Submitted to: Handbook of Weather Climate and Water
Publication Type: Book / Chapter
Publication Acceptance Date: May 20, 2002
Publication Date: January 1, 2003
Citation: Kustas, W.P., Moran, M.S., Norman, J.M. 2003. Evaluating the spatial distribution of evaporation, Chapter 26 In Handbook of Weather, Climate and Water: Atmospheric Chemistry, Hydrology and Societal Impacts, Eds. T.D. Potter and B.R. Colman, John Wiley & Sons, Inc. p. 461-492. Interpretive Summary: Water loss from soil and plant surfaces influences the large-scale circulation of the Earth's atmosphere, affects the soil moisture available for plant growth, and can regulate global climate changes. This vast range of effects makes it of vital environmental interest. In recent decades, efforts have been focused on the use of satellite-based images to map the flow of heat and water through the soil, vegetation and atmosphere. This chapter identified a multitude of techniques using satellite images to provide operational and accurate information about water loss from fields, regions and continents. The major obstacles to providing such information are the limitations of currently orbiting sensors and the lack of large scale field research conducted in different climatic regions. This review provides a foundation for planning future satellite sensors and platforms and for guiding government agencies and universities in funding field studies.

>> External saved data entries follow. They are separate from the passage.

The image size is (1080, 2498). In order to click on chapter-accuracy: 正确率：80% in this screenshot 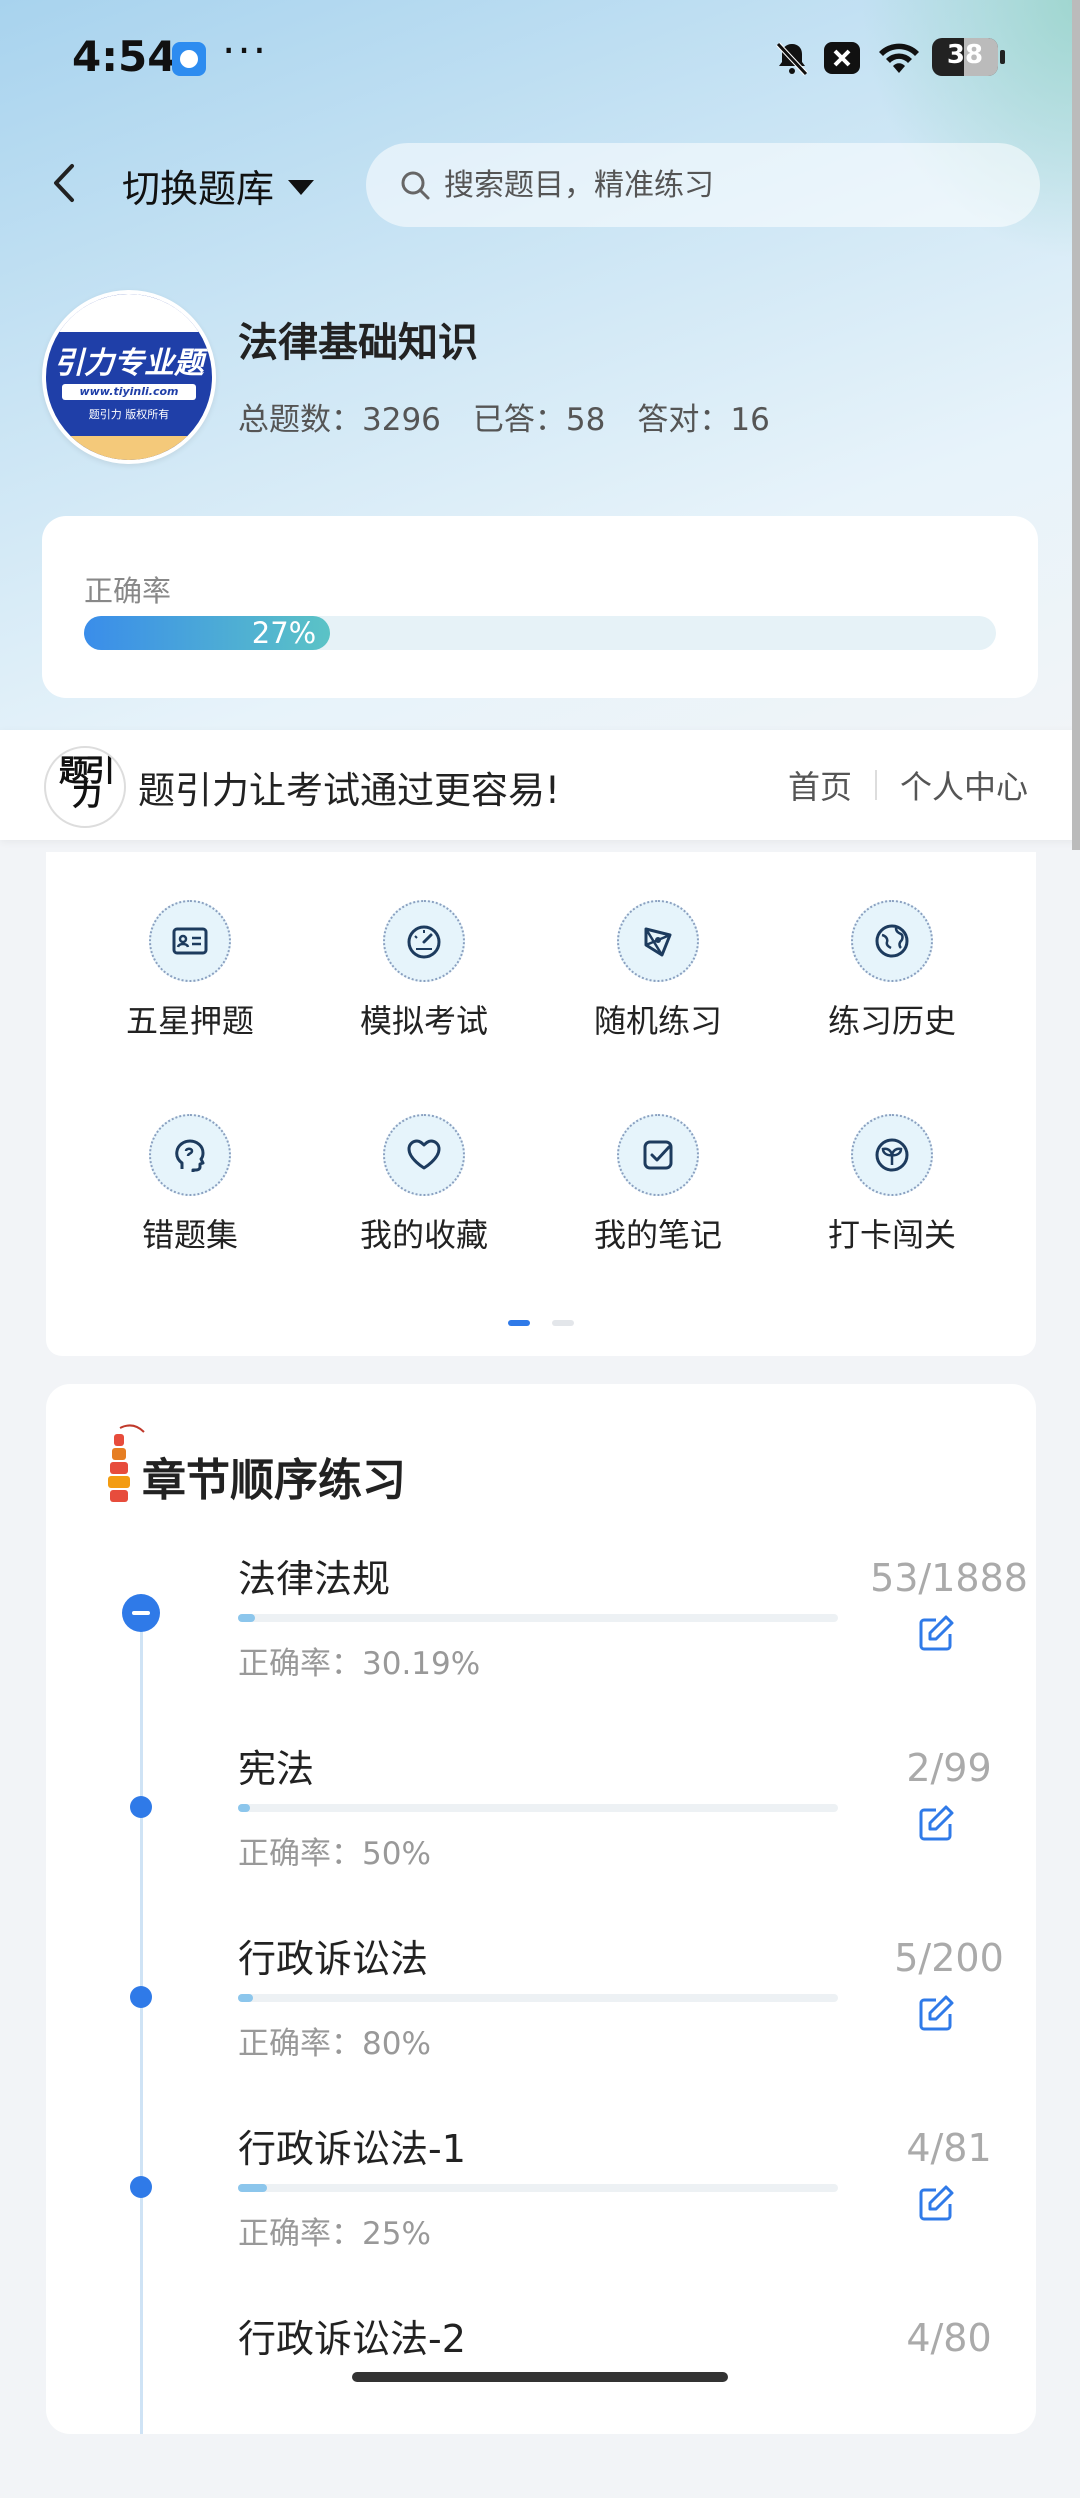, I will do `click(334, 2044)`.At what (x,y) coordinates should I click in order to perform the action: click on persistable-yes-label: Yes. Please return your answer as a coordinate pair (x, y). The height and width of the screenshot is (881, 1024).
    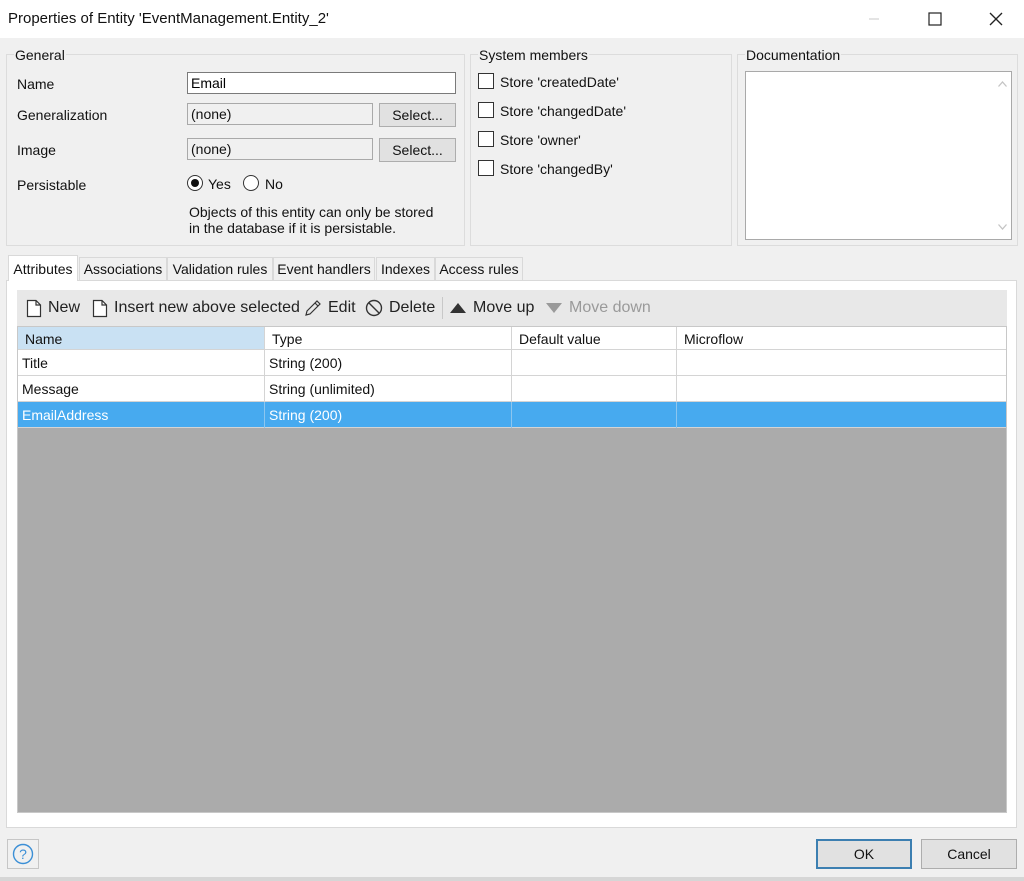
    Looking at the image, I should click on (220, 184). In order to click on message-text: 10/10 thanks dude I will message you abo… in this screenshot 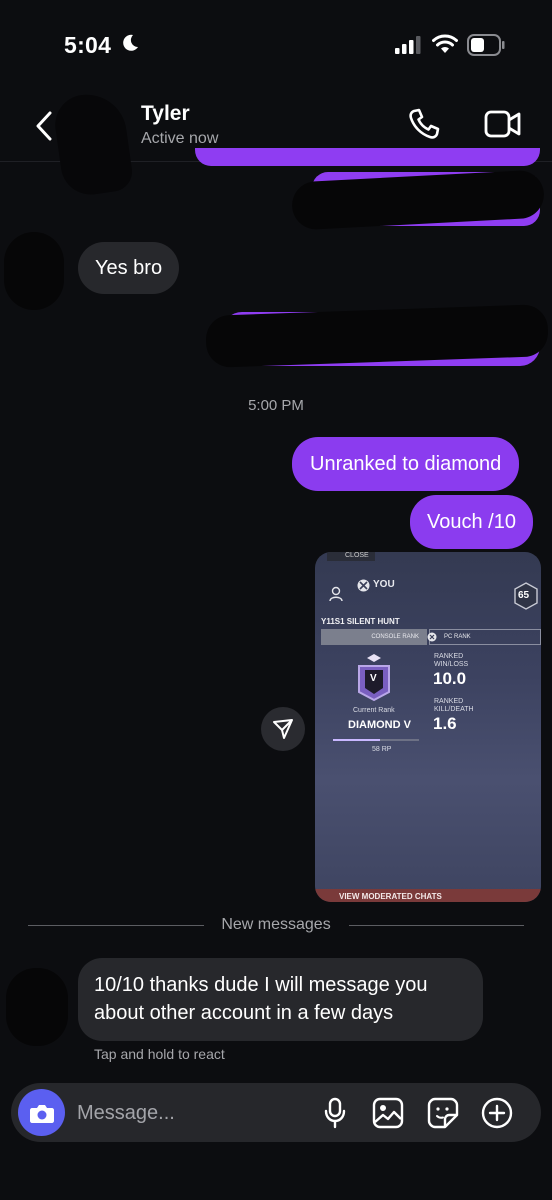, I will do `click(261, 999)`.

Technical Abstract: This chapter provides an overview of techniques for evaluating evaporation from local to regional scales. Remote sensing data is seen as having great potential for providing key surface boundary information in a spatially distributed manner and at regional scales, including surface radiation fluxes, vegetation cover, surface temperature and surface moisture conditions. Attempts have been made to develop physically-based models which explicitly treat the soil and vegetation interactions with the atmosphere. However, many of these approaches also require daily remotely sensed data as well as meteorological data for computing the surface fluxes over the course of a day. This has led to the development of soil-vegetation-atmosphere (SVAT) schemes that are linked to atmospheric models which in principle do not require remote sensing or meteorological inputs at every time step. These have the greatest potential for operational and regional applications. However, with optical data, atmospheric attentuation and clouds present difficult problems for frequent observations of the region of interest. In contrast, microwave observations have atmospheric and cloud penetration, high spatial resolution with radar, and day/night acquisitions.